Il fatto che sia un individuo e non un personaggio. I personaggi diventano tali quando rimangono nella mente delle persone, sono delle definizioni, Tanya e Mimmo invece sono delle persone, degli esseri umani, che hanno bisogno di affrontare delle cose e che agiscono in maniera istintiva.Come spettatore amo la possibilità di capire ciò che accade. Mi piacerebbe che il cinema italiano tornasse a raccontare questo tipo di storie, dando allo spettatore l’opportunità di mettere insieme i pezzi, di sentirsi parte della storia e di farsi la famosa domanda: “E ora cosa succede?”

Molti altri tuoi colleghi come te hanno di recente deciso di intraprendere la strada della produzione o della regia. Come mai? Insoddisfatti del proprio lavoro?

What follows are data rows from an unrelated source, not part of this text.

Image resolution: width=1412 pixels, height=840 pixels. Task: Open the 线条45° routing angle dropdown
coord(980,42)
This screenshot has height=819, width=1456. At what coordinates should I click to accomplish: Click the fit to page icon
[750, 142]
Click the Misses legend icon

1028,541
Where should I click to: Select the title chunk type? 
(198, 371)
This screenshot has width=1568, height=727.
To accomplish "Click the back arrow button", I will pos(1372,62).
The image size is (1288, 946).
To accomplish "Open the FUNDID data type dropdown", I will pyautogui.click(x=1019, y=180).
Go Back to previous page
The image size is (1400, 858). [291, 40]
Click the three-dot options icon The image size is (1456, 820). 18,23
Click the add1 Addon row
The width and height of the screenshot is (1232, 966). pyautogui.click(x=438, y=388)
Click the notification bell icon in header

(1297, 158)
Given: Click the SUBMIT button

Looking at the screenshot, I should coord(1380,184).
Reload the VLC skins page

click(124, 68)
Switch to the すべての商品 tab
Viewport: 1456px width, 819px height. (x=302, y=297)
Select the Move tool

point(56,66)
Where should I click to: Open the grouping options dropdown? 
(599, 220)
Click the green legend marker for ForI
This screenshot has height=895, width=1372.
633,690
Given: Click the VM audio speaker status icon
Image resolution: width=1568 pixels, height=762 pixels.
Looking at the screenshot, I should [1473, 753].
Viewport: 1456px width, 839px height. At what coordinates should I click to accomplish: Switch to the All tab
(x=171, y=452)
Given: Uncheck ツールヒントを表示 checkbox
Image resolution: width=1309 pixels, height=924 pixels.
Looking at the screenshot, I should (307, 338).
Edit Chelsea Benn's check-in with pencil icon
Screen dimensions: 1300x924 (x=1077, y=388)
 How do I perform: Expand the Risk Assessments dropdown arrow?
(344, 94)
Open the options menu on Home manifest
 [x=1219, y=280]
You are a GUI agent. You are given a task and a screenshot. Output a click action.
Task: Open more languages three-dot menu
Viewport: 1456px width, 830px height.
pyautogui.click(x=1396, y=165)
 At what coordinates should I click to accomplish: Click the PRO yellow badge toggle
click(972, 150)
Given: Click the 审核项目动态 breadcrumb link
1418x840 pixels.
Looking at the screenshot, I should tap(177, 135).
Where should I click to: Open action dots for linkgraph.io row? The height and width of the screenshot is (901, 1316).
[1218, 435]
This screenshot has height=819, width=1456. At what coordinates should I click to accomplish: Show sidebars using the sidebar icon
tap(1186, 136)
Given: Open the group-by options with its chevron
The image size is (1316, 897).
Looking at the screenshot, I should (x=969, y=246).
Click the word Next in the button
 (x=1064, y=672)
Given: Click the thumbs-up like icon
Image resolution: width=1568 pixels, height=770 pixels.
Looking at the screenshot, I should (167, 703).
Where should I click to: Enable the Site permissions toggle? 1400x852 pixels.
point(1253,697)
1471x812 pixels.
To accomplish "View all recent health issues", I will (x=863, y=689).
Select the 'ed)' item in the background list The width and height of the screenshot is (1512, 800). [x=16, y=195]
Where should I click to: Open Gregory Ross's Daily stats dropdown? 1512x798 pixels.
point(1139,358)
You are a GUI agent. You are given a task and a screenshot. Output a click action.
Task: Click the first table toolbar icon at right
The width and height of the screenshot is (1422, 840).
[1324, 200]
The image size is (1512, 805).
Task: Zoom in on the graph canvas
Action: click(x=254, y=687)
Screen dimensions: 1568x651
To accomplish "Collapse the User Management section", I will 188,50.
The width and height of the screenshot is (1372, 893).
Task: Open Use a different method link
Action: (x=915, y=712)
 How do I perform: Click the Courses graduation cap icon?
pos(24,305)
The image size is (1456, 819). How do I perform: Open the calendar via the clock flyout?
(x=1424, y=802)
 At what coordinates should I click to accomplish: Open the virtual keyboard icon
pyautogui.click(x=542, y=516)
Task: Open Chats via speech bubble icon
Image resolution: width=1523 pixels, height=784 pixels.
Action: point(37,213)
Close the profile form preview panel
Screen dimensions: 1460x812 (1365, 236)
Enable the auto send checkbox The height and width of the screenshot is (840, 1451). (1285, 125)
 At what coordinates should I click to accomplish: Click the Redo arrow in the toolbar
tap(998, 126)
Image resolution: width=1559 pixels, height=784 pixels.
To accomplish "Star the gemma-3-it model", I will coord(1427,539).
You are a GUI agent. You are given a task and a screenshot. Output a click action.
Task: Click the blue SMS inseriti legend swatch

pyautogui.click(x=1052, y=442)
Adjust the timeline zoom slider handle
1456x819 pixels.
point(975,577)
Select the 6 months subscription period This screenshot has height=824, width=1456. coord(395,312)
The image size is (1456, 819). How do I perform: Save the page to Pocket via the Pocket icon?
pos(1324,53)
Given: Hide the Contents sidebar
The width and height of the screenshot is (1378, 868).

Penso che sia un modo per il cinema italiano di assumersi la responsabilità di riuscire a fare sistema. Non è una questione di insoddisfazione, ma piuttosto di voglia di rimboccarsi le maniche per poter avere più voci, è un atto di amore nei confronti del cinema italiano. Non mi sta stretto il ruolo di attore, sono molto fortunato, ma ho anche un’età in cui è giusto prendersi la responsabilità di portare linfa al cinema italiano.

Ti rivedremo ancora come produttore?
Se circondato dalle persone con cui condividere una visione del lavoro e un’idea, ovviamente sì così come l’ho fatto in teatro. Non mi sento un eroe, è avvenuto tutto in maniera sentimentale, emotiva e diretta.